The PhD thesis work has been focused on aprotic Li-O2 cells assembled with different cathode materials in combination with the ether-based LiTFSI/TEGDME electrolyte. The performance of these promising energy storage systems have been investigated and related to the electrochemical and chemical processes at the triple O2/cathode/electrolyte interface and to the peculiar influence of each type of cathode material. These goals have been achieved by a powerful combination of techniques such as X-ray Diffraction (XRD), Fourier Transform Infrared Spectroscopy (FTIR), Scanning Electron Microscopy (SEM), Transmission Electron Microscopy (TEM) and X-ray Photoelectron Spectroscopy (XPS). The remarkable role of the TFSI- anion in the degradation process of a carbon-based cathode has been discussed in Chapter 4 on the basis of a post-mortem characterization of the positive electrode.

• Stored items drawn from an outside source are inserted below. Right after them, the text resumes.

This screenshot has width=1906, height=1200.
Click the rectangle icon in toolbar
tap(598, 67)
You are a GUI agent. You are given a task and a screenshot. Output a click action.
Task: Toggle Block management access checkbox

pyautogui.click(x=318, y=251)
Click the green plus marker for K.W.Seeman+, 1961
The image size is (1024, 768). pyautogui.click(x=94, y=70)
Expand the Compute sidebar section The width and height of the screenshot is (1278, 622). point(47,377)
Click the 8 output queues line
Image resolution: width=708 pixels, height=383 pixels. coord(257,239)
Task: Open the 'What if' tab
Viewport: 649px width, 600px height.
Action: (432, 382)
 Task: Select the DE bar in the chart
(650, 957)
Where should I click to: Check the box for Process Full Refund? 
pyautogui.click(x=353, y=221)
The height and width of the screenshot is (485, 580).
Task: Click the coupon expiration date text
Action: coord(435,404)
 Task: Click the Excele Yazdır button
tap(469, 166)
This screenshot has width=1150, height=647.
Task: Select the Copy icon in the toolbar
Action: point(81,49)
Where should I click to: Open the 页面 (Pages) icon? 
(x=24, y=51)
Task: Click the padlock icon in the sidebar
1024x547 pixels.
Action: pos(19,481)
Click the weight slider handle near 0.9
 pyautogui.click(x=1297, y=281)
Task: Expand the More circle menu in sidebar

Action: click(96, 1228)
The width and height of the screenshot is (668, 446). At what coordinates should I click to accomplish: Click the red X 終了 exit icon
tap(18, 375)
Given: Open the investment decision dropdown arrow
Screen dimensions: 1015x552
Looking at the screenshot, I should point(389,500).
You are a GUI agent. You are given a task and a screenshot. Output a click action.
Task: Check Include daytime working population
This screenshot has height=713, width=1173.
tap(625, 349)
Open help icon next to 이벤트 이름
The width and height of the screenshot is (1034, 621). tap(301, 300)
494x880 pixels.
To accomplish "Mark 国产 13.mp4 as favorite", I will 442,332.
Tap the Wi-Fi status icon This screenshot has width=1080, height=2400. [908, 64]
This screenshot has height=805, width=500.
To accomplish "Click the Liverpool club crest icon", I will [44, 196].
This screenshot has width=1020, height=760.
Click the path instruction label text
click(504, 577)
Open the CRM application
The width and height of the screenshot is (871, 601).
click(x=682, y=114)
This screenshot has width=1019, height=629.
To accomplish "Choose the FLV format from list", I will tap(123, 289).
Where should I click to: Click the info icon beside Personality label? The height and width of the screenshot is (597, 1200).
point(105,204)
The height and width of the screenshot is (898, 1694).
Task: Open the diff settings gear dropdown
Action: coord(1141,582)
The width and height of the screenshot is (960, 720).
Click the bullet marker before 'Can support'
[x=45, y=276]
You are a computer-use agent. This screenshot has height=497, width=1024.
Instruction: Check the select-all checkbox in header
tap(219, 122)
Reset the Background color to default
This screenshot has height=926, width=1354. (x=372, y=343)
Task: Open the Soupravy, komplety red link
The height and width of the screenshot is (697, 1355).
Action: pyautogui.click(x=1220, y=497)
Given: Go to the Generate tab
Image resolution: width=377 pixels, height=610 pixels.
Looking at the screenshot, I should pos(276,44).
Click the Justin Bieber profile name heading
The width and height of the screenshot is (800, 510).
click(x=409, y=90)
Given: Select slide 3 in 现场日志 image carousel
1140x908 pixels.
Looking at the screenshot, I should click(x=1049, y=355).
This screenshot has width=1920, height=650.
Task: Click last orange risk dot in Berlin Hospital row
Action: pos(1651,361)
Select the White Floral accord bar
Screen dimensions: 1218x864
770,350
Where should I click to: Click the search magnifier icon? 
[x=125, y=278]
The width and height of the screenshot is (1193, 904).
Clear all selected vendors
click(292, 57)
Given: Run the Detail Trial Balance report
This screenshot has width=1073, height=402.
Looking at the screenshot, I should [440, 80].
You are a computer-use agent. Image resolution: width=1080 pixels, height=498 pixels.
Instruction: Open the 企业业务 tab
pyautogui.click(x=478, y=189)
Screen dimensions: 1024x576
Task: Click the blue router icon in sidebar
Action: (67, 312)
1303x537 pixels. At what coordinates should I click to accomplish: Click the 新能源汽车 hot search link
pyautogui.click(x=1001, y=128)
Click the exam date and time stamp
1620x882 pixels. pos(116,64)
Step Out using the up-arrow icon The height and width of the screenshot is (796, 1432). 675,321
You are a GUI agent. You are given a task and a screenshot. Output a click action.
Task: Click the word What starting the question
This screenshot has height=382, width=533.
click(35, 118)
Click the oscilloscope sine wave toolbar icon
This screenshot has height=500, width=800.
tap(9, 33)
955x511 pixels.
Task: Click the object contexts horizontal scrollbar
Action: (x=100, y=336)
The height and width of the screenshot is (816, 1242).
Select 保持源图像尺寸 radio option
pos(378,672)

Moreover, the fade of long-term stability of the cells has been related to the accumulation on the cathode surface of both insulating reaction products and byproducts, leading to the rise of overvoltages upon discharge and charge. A full electrochemical and chemical characterization of novel carbon-free Mn+-doped (Mn+=Cr3+ and Zn2+) NiCo2O4 nanomaterials grown on Ni foam (NCCr@Ni and NCZn@Ni) has been reported in Chapters 5 and 6. For the first time in the literature these materials have been tested as cathodes in Li-O2 cells and the beneficial effect of Cr(III)- and Zn(II)-doping of the NiCo2O4 spinel to boost the kinetics of both the ORR and the OER has been demonstrated. By means of in-house and synchrotron measurements the dopants role in the increase of the performance respect to the undoped material has been investigated. The preparation and characterization of novel composite Pd/PdO@NCCr@Ni cathodes made of Pd nanoparticles deposited on a nanostructured Cr(III)doped NiCo2O4 on Ni foam has been described in Chapter 7. The synergistic co-catalytic effect between the Pd NP and the doped nickel cobaltite has been proved to reduce both discharge and charge overvoltages and to improve the cell calendar life. Overall, the general objectives of the PhD activity have been met, since three novel materials have been produced and demonstrated to be performing cathodes for Li-O2 cells. Moreover, this study allowed the acquisition of skills concerning laboratory practice and widely applicable electrochemical and chemical characterization techniques.